*** Opening of Data records ***

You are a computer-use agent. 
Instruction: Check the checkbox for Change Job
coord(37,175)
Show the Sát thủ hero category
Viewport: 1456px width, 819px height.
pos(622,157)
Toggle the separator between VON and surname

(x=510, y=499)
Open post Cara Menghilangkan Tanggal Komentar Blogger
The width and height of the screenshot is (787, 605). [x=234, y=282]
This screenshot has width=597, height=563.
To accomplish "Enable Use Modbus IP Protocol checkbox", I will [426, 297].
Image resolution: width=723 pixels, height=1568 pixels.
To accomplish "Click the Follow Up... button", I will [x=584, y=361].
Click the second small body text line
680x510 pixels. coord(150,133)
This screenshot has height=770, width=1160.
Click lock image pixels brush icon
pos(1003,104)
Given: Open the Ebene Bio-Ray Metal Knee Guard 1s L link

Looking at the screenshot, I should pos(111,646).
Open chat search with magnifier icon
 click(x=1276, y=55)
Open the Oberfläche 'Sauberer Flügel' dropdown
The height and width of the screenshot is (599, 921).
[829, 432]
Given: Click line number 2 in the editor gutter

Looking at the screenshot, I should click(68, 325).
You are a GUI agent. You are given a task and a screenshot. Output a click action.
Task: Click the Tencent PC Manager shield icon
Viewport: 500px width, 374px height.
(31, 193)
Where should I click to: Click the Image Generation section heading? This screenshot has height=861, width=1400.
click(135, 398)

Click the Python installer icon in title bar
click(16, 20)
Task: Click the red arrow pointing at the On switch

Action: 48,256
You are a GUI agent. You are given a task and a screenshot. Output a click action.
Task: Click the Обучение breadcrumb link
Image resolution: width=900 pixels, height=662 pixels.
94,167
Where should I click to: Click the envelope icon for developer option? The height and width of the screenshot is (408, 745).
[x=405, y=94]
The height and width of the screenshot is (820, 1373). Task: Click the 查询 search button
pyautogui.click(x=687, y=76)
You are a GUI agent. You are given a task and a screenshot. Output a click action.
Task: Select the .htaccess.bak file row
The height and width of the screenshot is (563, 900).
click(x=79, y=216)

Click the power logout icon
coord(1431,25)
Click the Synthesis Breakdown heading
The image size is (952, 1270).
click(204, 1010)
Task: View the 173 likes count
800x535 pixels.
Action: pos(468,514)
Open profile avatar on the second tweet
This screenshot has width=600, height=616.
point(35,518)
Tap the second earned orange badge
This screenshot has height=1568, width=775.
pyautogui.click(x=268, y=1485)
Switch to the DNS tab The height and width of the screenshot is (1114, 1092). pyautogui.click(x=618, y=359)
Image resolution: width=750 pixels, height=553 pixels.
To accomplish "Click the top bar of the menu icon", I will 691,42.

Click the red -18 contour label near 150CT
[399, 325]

*** Close of Data records ***

* _Exercise prompt_:
Return the whole listing exactly.

* _Exercise answer_:
You are a computer-use agent. 
Instruction: Check the checkbox for Change Job
coord(37,175)
Show the Sát thủ hero category
Viewport: 1456px width, 819px height.
pos(622,157)
Toggle the separator between VON and surname

(x=510, y=499)
Open post Cara Menghilangkan Tanggal Komentar Blogger
The width and height of the screenshot is (787, 605). [x=234, y=282]
This screenshot has width=597, height=563.
To accomplish "Enable Use Modbus IP Protocol checkbox", I will [426, 297].
Image resolution: width=723 pixels, height=1568 pixels.
To accomplish "Click the Follow Up... button", I will [x=584, y=361].
Click the second small body text line
680x510 pixels. coord(150,133)
This screenshot has height=770, width=1160.
Click lock image pixels brush icon
pos(1003,104)
Given: Open the Ebene Bio-Ray Metal Knee Guard 1s L link

Looking at the screenshot, I should pos(111,646).
Open chat search with magnifier icon
 click(x=1276, y=55)
Open the Oberfläche 'Sauberer Flügel' dropdown
The height and width of the screenshot is (599, 921).
[829, 432]
Given: Click line number 2 in the editor gutter

Looking at the screenshot, I should click(68, 325).
You are a GUI agent. You are given a task and a screenshot. Output a click action.
Task: Click the Tencent PC Manager shield icon
Viewport: 500px width, 374px height.
(31, 193)
Where should I click to: Click the Image Generation section heading? This screenshot has height=861, width=1400.
click(135, 398)

Click the Python installer icon in title bar
click(16, 20)
Task: Click the red arrow pointing at the On switch

Action: 48,256
You are a GUI agent. You are given a task and a screenshot. Output a click action.
Task: Click the Обучение breadcrumb link
Image resolution: width=900 pixels, height=662 pixels.
94,167
Where should I click to: Click the envelope icon for developer option? The height and width of the screenshot is (408, 745).
[x=405, y=94]
The height and width of the screenshot is (820, 1373). Task: Click the 查询 search button
pyautogui.click(x=687, y=76)
You are a GUI agent. You are given a task and a screenshot. Output a click action.
Task: Select the .htaccess.bak file row
The height and width of the screenshot is (563, 900).
click(x=79, y=216)

Click the power logout icon
coord(1431,25)
Click the Synthesis Breakdown heading
The image size is (952, 1270).
click(204, 1010)
Task: View the 173 likes count
800x535 pixels.
Action: pos(468,514)
Open profile avatar on the second tweet
This screenshot has width=600, height=616.
point(35,518)
Tap the second earned orange badge
This screenshot has height=1568, width=775.
pyautogui.click(x=268, y=1485)
Switch to the DNS tab The height and width of the screenshot is (1114, 1092). pyautogui.click(x=618, y=359)
Image resolution: width=750 pixels, height=553 pixels.
To accomplish "Click the top bar of the menu icon", I will 691,42.

Click the red -18 contour label near 150CT
[399, 325]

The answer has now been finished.